Da dieses drakonische Gesetz so vage ist, dass niemand weiß, wann ein Verstoß vorliegt, hatte es sofort eine einschüchternde Wirkung.
Viele Hongkonger*innen, die seit Juni 2019 regelmäßig online Nachrichten über die Proteste geteilt hatten, haben ihre Social-Media-Konten aus Angst, gegen das Gesetz zu verstoßen, geschlossen. Innerhalb von Tagen haben die öffentlichen Büchereien begonnen, Bücher zu „sensiblen“ Themen und Bücher von regierungskritischen Aktivist*innen auszusortieren.
Die Bereitschaftspolizei verhaftet einen Mann und hält bei einer Demonstration am 1. Juli 2020 gegen das neue Gesetz zur nationalen Sicherheit ein Transparent zu dem Gesetz hoch. (c) 2020 Getty Images
Innerhalb von einer Woche nach Inkrafttreten des Gesetzes haben sich mindestens sieben politisch aktive Gruppen aufgelöst, darunter auch die pro-demokratische Gruppe Demosisto. Der bekannte Aktivist Joshua Wong hatte sich schon zuvor aus der Gruppe zurückgezogen. Ein anderes wichtiges Mitglied, Nathan Law, verließ Hongkong aus Angst um seine Sicherheit.
Das Hongkonger Gesetz zur nationalen Sicherheit schützt die Menschenrechte beim Schutz der nationalen Sicherheit nicht.

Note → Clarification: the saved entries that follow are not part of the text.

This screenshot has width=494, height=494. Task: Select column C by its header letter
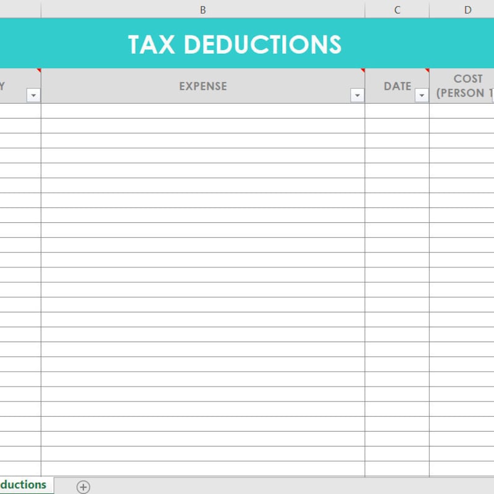397,9
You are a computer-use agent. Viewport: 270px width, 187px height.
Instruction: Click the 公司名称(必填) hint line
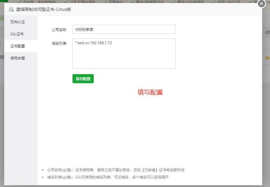(116, 170)
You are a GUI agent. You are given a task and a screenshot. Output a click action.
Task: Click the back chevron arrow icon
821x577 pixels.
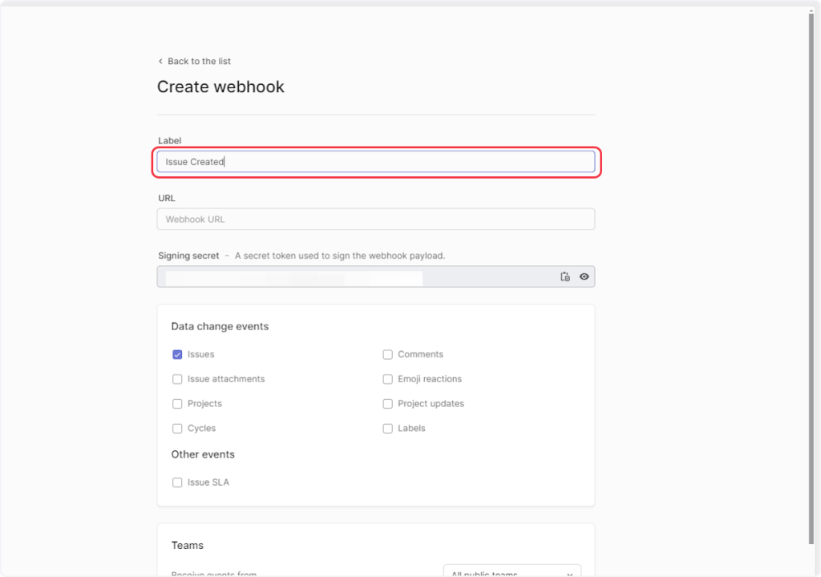click(x=160, y=61)
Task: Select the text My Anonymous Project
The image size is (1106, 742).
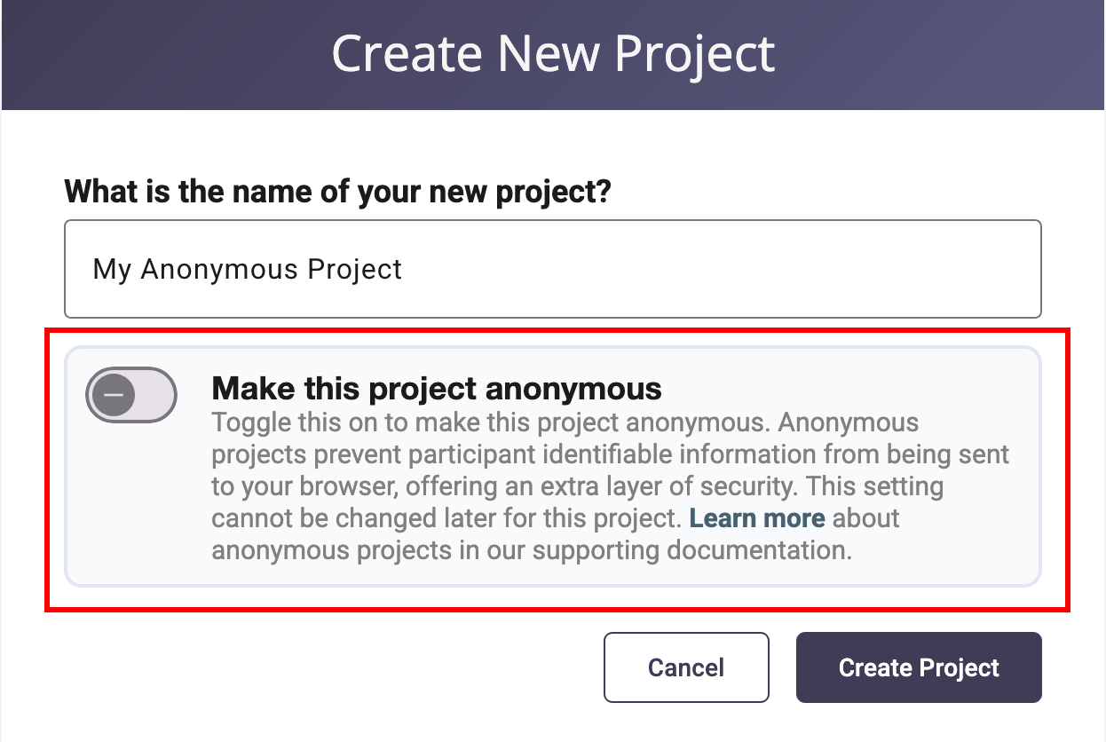Action: click(245, 269)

Die Konsequenzen sind schwerwiegend – die undefinierbaren Schlüsselaspekte des Gesetzes verbreiten Angst unter der Hongkonger Bevölkerung. Das Hongkonger Gesetz zur nationalen Sicherheit ist ganz ohne Zweifel ein weiteres Beispiel für eine Regierung, die das Konzept der „nationalen Sicherheit“ einsetzt, um die politische Opposition zu unterdrücken. Es birgt erhebliche Risiken für Menschenrechtsverteidiger*innen, kritische Medienberichterstattung und die Zivilgesellschaft insgesamt.